--- START OF Task data ---

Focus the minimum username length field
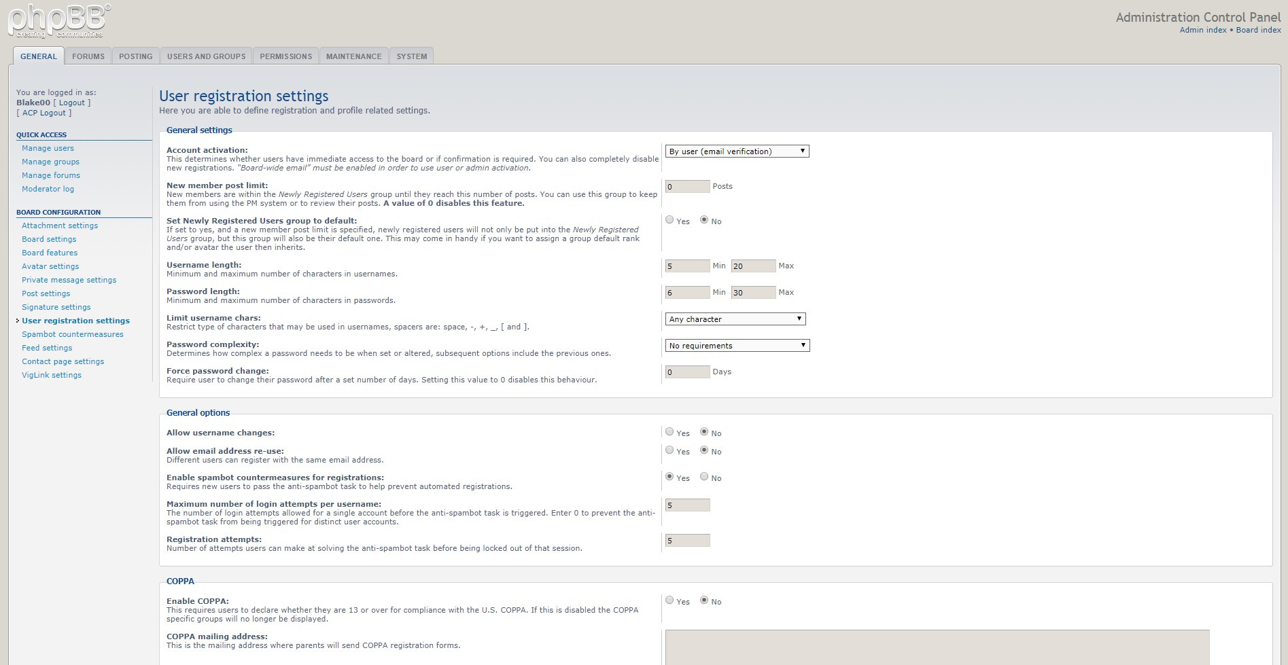This screenshot has height=665, width=1288. coord(687,266)
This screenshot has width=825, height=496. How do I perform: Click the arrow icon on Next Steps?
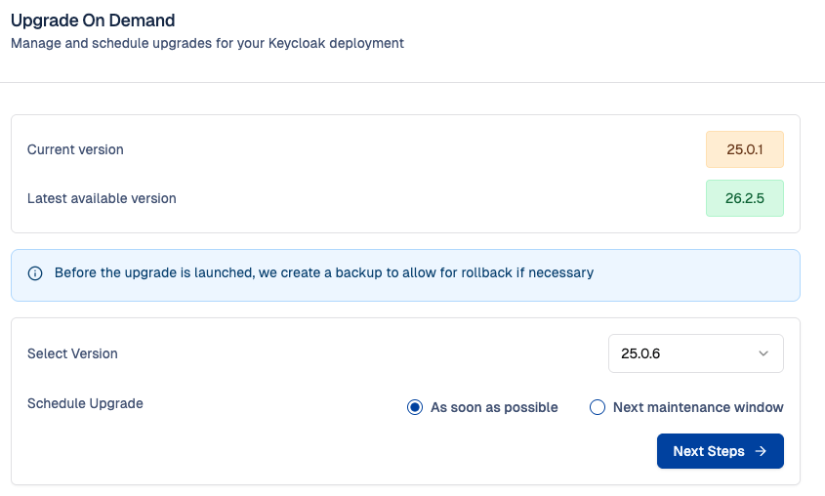click(761, 451)
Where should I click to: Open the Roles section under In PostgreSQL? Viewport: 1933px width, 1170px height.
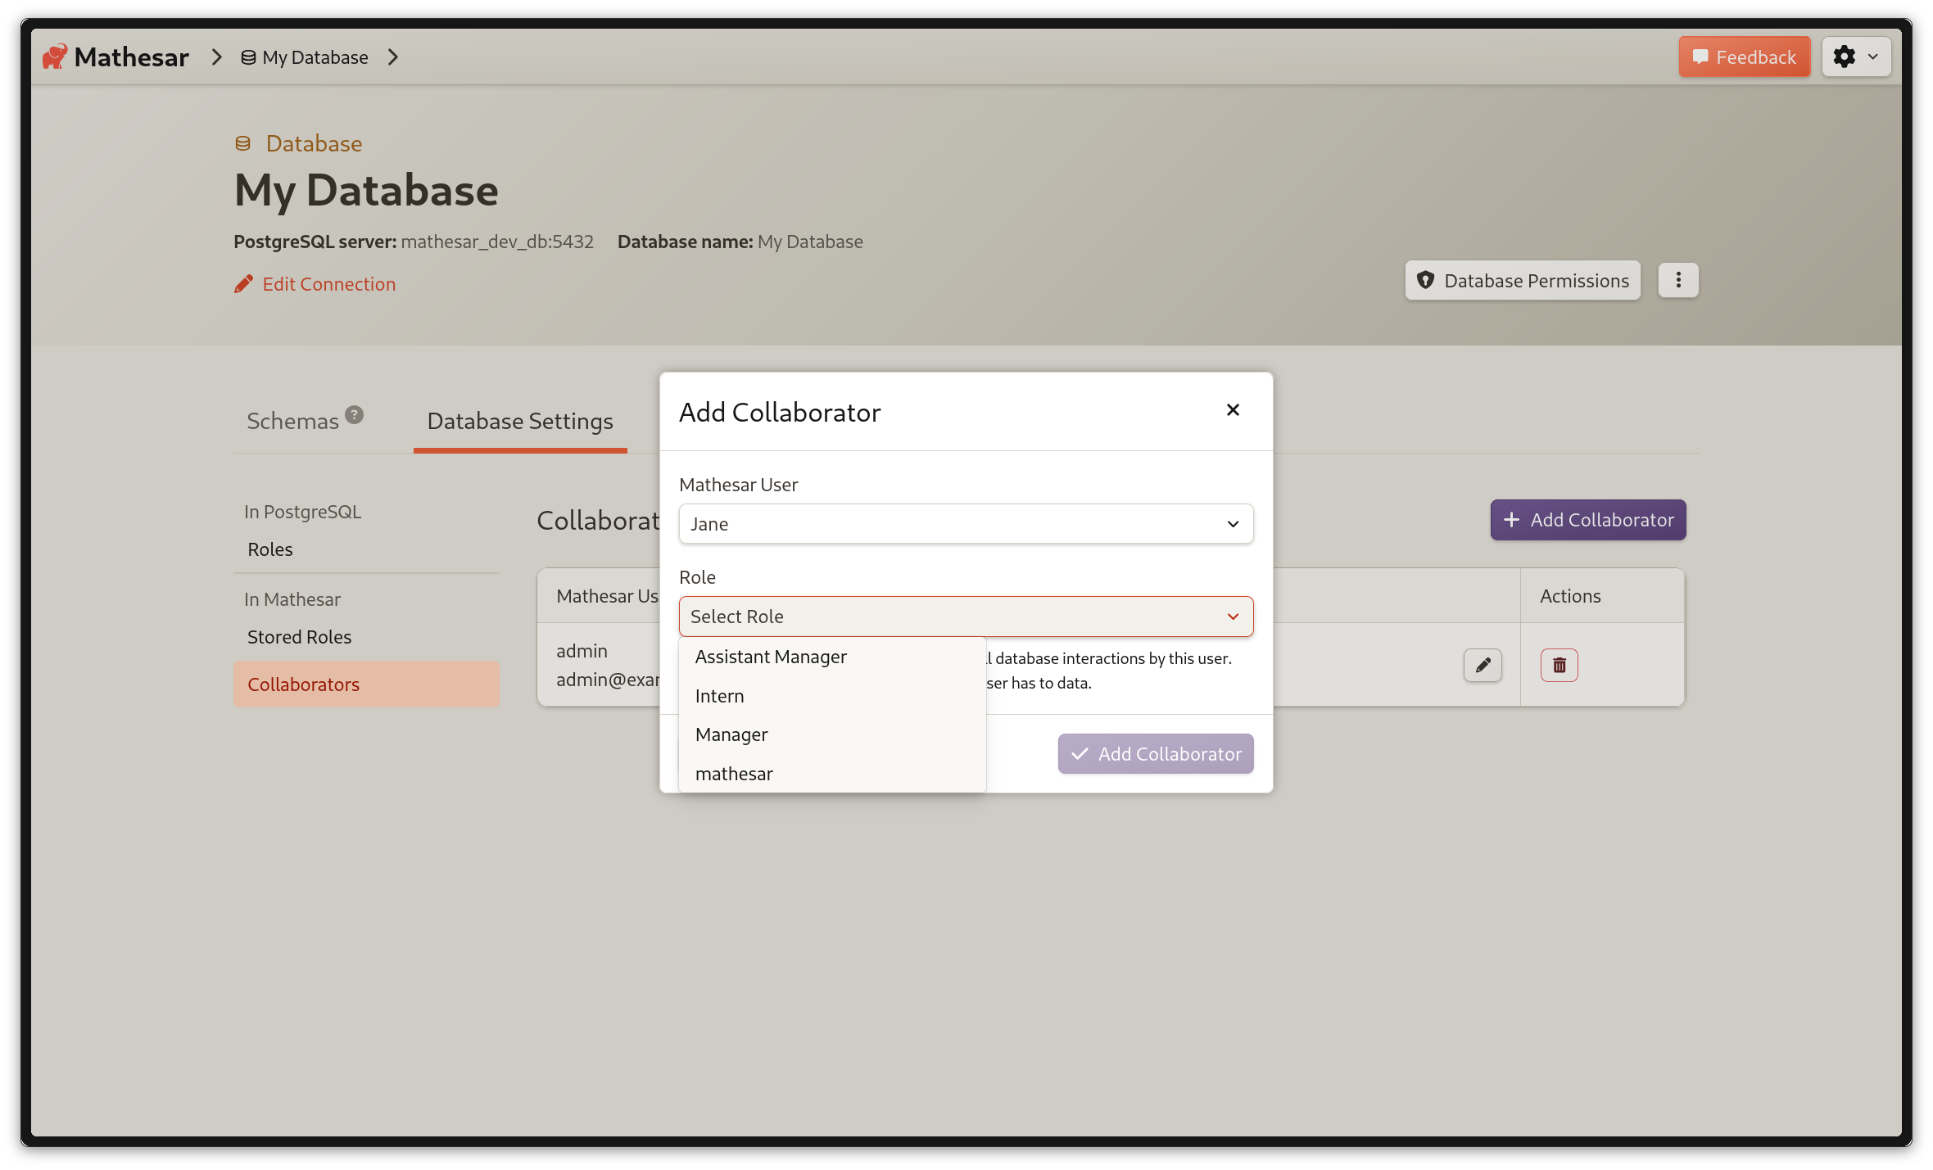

--- END OF Task data ---

* **Given problem**: Rewrite the listing above with "arrow icon" changed to "chevron" and every other word kept as it is. Leave the pictures out.

* **Final result**:
Focus the minimum username length field
This screenshot has height=665, width=1288. coord(687,266)
This screenshot has width=825, height=496. How do I perform: Click the chevron on Next Steps?
click(761, 451)
Where should I click to: Open the Roles section under In PostgreSQL? Viewport: 1933px width, 1170px height.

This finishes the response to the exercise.